Non solo di adattamento spaziale si tratta. A stare troppo a lungo nello spazio il cervello può subire danni permanenti rilevanti, fenotipicamente simili a quelli riscontrabili in alcuni disturbi neurocognitivi maggiori. In una ricerca pubblicata su Science Advances nel 2015 e condotta dall’Università della California, il team di ricerca di Vipan Parihar e Charles Limoli ha dimostrato come l’esposizione prolungata al “bombardamento” di particelle fortemente cariche come quelle che si trovano nei raggi cosmici, e alle quali sono esposti gli astronauti durante i voli spaziali, può causare danni significativi al sistema nervoso centrale, portando a importanti problemi cognitivi (http://advances.sciencemag.org/content/1/4/e1400256). I ricercatori, impegnati nello Human Research Program della NASA, hanno sperimentato come tale esposizione produca  un’infiammazione cerebrale  con la conseguente compromissione della trasmissione di segnali tra i neuroni. L’irraggiamento modificherebbe la struttura dei dendriti, danneggiando le sinapsi. Durante la sperimentazione, alcuni topi di laboratorio sono stati sottoposti a una quantità di particelle altamente energetiche e pari a quella che bersaglierebbe gli astronauti in un viaggio di 860 giorni. I successivi test cognitivo-comportamentali hanno confermato che i topi interessati dalle radiazioni esibiscono deficit di memoria e apprendimento, sono meno curiosi delle nuove situazioni e meno efficienti nel ragionamento spaziale. Anche a 6 settimane di distanza dall'esposizione.

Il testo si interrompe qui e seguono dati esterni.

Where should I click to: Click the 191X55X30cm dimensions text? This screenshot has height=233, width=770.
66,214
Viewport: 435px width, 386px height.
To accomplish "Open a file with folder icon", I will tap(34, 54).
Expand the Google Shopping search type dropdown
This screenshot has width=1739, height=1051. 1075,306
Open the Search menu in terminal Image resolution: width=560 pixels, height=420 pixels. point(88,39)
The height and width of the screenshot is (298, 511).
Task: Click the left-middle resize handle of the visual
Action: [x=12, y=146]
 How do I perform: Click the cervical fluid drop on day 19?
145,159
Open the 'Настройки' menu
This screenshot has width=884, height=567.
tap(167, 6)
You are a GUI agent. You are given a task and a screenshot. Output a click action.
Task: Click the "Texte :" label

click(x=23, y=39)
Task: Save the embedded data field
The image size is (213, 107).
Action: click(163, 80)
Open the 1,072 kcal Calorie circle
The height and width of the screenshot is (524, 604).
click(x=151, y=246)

La questione diventa particolarmente rilevante in vista delle prossime spedizioni verso  Marte.  Non solo il viaggio verso il Pianeta Rosso potrebbe essere estremamente pericoloso, e di sola andata, ma potrebbe anche compromettere la salute cognitiva degli astronauti, condizionando le fasi cruciali della missione e del rientro sulla Terra. Nelle parole di Limoli: «Siccome i deficit cognitivi negli astronauti possono manifestarsi appena dopo mesi, il tempo che richiede un viaggio verso Marte è più che sufficiente perché questi si sviluppino. Una parziale soluzione potrebbe essere progettare un veicolo spaziale che includa crescenti aree schermate, come quelle realizzate per il riposo e il sonno. Ciò nonostante le particelle cariche attraverserebbero la navetta, in ogni caso, e non c’è veramente modo di evitarle del tutto». Nel frattempo, il team di Limoli sta lavorando allo sviluppo di soluzioni che sfruttino combinazioni di sostanze e possano funzionare come scudi protettivi per la comunicazione tra neuroni.

Sedici albe, sedici tramonti, ma un giorno di vita solo. Fluttuare nello spazio infinito e buio dell'Universo. Una meraviglia non priva di conseguenze.

S.P.


 The Brain on the way to Space. Neuroplasticity issues in astronauts.

The Brain DTI project analyzed the brains of 16 cosmonauts, finding significant differences in resting-state functional connectivity between motor cortex and cerebellum, as well as changes within the default mode network. In addition, the cosmonaut showed changes in the supplementary motor areas during a motor imagery task. These results highlighted the underlying neural basis for the observed physiological deconditioning due to spaceflight and are relevant for future interplanetary missions.  As NASA prepares for the first manned spaceflight to Mars, questions have surfaced concerning the potential for increased risks associated with exposure to the spectrum of highly energetic nuclei that comprise galactic cosmic rays.  Astronaut autonomy during long-term space travel is particularly critical as is the need to properly manage planned and unanticipated events, activities that could be compromised by accumulating particle traversals through the brain. An unexpected and unique susceptibility of the central nervous system to space radiation exposure is now known. The underlying radiation sensitivity of delicate neuronal structure may well predispose astronauts to unintended mission-critical performance decrements and/or longer-term neurocognitive sequelae.